The specimen is thought to have come from a large plant eater such as Iguanodon, which lived about 133 million years ago.
Scientists believe the dead dinosaur's head was buried in mud at the bottom of a swamp, allowing its brain to be "pickled" and preserved.
In time the soft tissues became mineralised. But the fossil retained distinctive features such as the meninges - a protective membrane surrounding the brain - blood vessels, collagen and structures thought to represent the outer layer of nerve cells, or cortex.
A detailed study of the "pebble" has revealed similarities with the brains of present-day birds and crocodiles, both close relatives of dinosaurs.
Dr Alex Liu, from Cambridge University's Department of Earth Sciences, who took part in the analysis, said: "The chances of preserving brain tissue are incredibly small, so the discovery of this specimen is astonishing."
The find's importance was first recognised by the late Professor Martin Brasier, from Oxford University, who co-led the research prior to his death in a road accident in 2014.
It is highlighted in a Special Publication of the Geological Society of London published in tribute to the professor, who was one of the world's leading palaeobiologists.
Fossil hunter Jamie Hiscocks, who discovered the specimen on a beach near Bexhill-on-Sea in 2004, and is named as one of the study's authors, said: "I have always believed I had something special.
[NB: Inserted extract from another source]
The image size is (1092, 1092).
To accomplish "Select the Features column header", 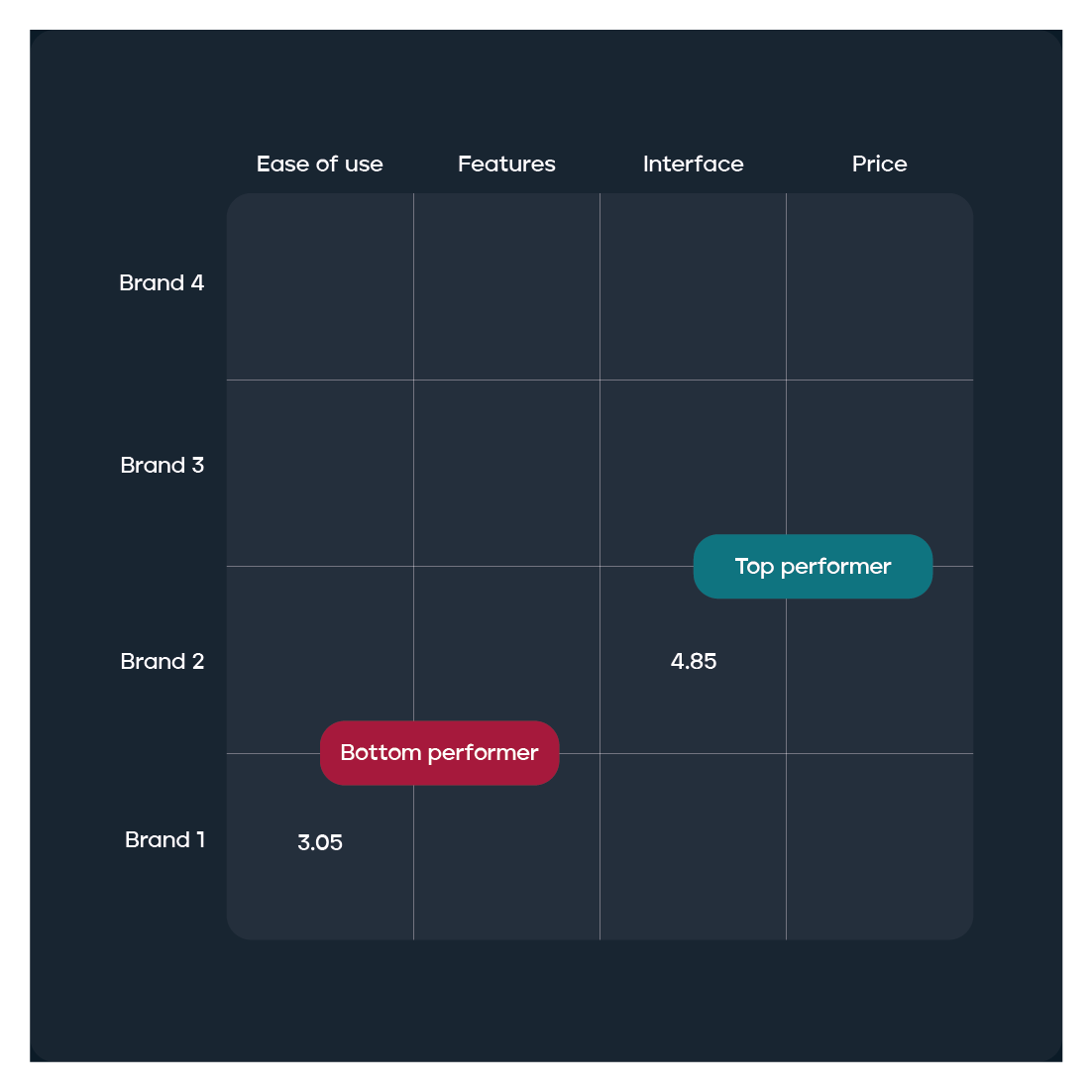I will 506,164.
I noticed there was something odd about the preservation, and soft tissue preservation did go through my mind.
"Martin realised its potential significance right at the beginning, but it wasn't until years later that its true significance came to be realised.
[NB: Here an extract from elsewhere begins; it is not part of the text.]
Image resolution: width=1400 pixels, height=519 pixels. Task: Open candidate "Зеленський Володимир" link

"In his initial email to me, Martin asked if I'd ever heard of dinosaur brain cells being preserved in the fossil record. I knew exactly what he was getting at. I was amazed to hear this coming from a world-renowned expert like him."
Dr David Norman, from Cambridge University, who worked with Prof Brasier on the specimen, said the brain tissue had, in effect, been "pickled" in a highly acidic, low oxygen environment - probably a bog, or swamp.
"What we think happened is that this particular dinosaur died in or near a body of water, and its head ended up partially buried in the sediment at the bottom," said Dr Norman.
"Since the water had little oxygen and was very acidic, the soft tissues of the brain were likely preserved and cast before the rest of its body was buried in the sediment."
Typically in reptiles, the brain is surrounded by a dense drainage system consisting of blood vessels and vascular chambers. The brain itself only takes up about half the space within the skull cavity.
But, surprisingly, the tissue in the fossilised dinosaur brain appears to have been pressed directly against the skull. This raises the intriguing possibility that some dinosaurs had larger brains than previously thought.
However the scientists cautioned against jumping to too many conclusions about dinosaur intelligence.
The most likely explanation was that as the brain decayed after death gravity caused it to collapse against the roof of the skull cavity, they pointed out.
Dr Norman said: "As we can't see the lobes of the brain itself, we can't say for sure how big this dinosaur's brain was. Of course, it's entirely possible that dinosaurs had bigger brains than we give them credit for, but we can't tell from this specimen alone.
"What's truly remarkable is that conditions were just right in order to allow preservation of the brain tissue. Hopefully, this is the first of many such discoveries."
Mr Hiscocks was at the centre of controversy in 2006 after the Natural History Museum reportedly turned down his asking price of £750,000 for the fossil.